Abstract

Increased uptake of guanosine and the purine bases, adenine, hypoxanthine, and guanine, occurs within minutes after addition of fresh serum or purified growth-promoting agents to density-arrested cultures of Swiss 3T3, Swiss 3T6, and tertiary mouse embryo fibroblasts. Enhancement of uptake is maximal by about 50 min, is potentiated by combinations of growth promoters, and involves a process distinguishable from that of the enhanced uridine uptake on the basis of time course, pattern of growth-factor responsiveness and the failure of uridine to inhibit purine uptake. Enhanced purine uptake in 3T3 cells results from stimulation of the phosphoribosylation of purine bases and consequent trapping of nucleotide derivatives rather than from increased rates of membrane transport of the purine compounds.
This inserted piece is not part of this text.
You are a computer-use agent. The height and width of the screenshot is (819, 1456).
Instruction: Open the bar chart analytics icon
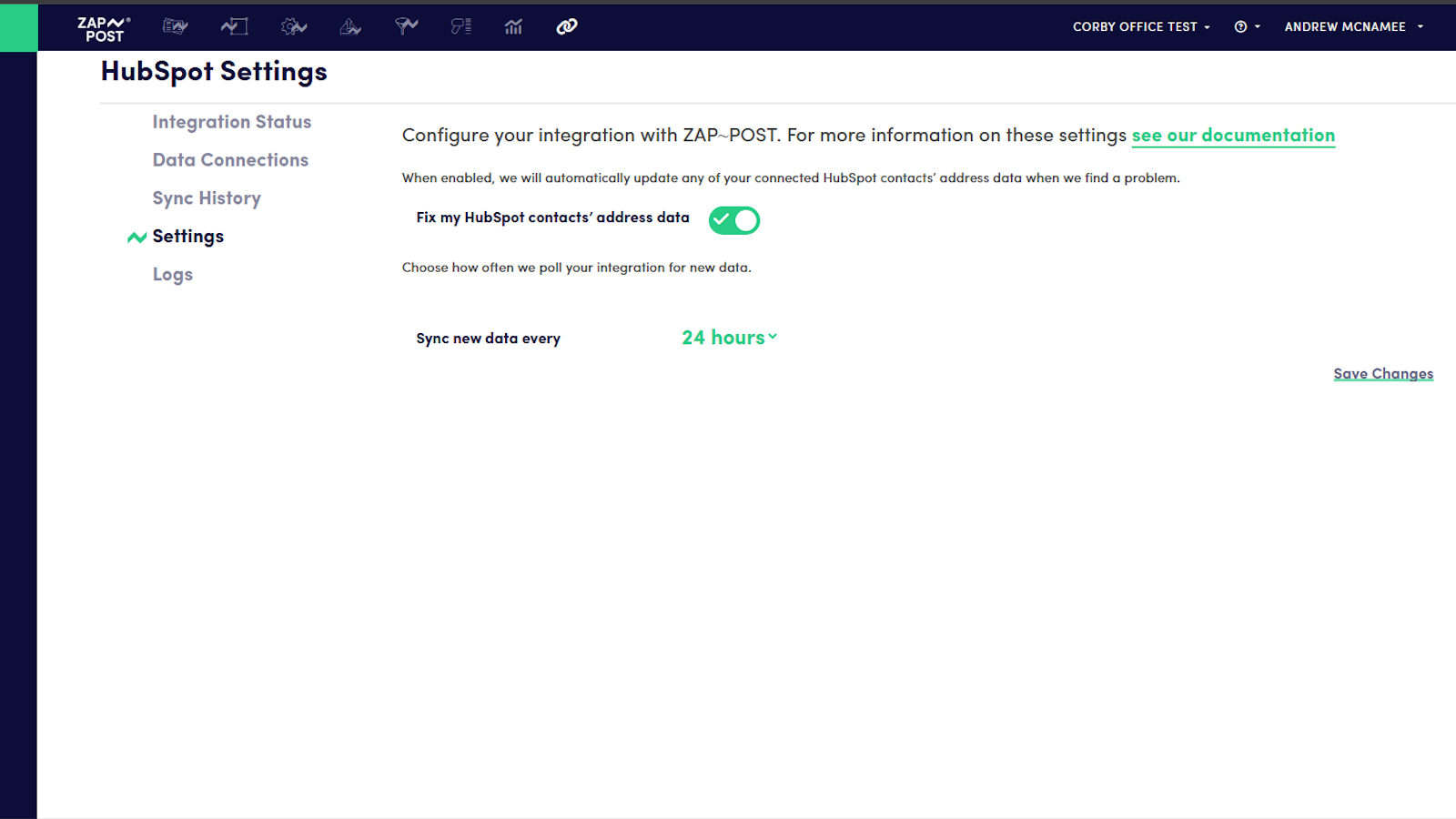513,26
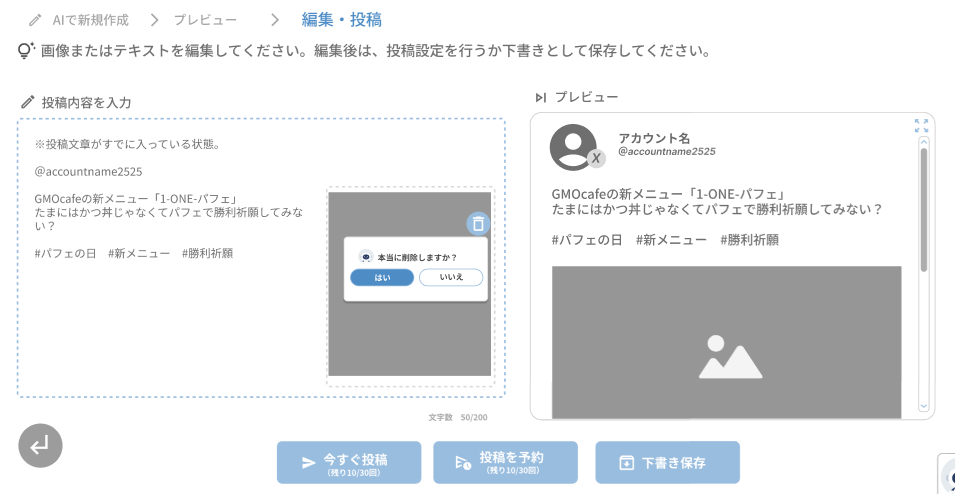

Increased availability of 5-phosphoribosyl 1-pyrophosphate (PRPP), identifiable within 30 min of serum addition, provides a likely explanation for increased purine base phosphoribosylation. Mitogenic stimulation of purine uptake is unaffected by cycloheximide but is markedly reduced in sodium-free medium. Enhanced purine uptake does not clearly depend upon changes in concentrations of effectors of intracellular PRPP synthesis. Nevertheless, when the possibility of direct mitogenic activation of PRPP synthase was studied, no differences were found in activities of this enzyme in extracts from stimulated and unstimulated 3T3 cells and mouse embryo fibroblasts.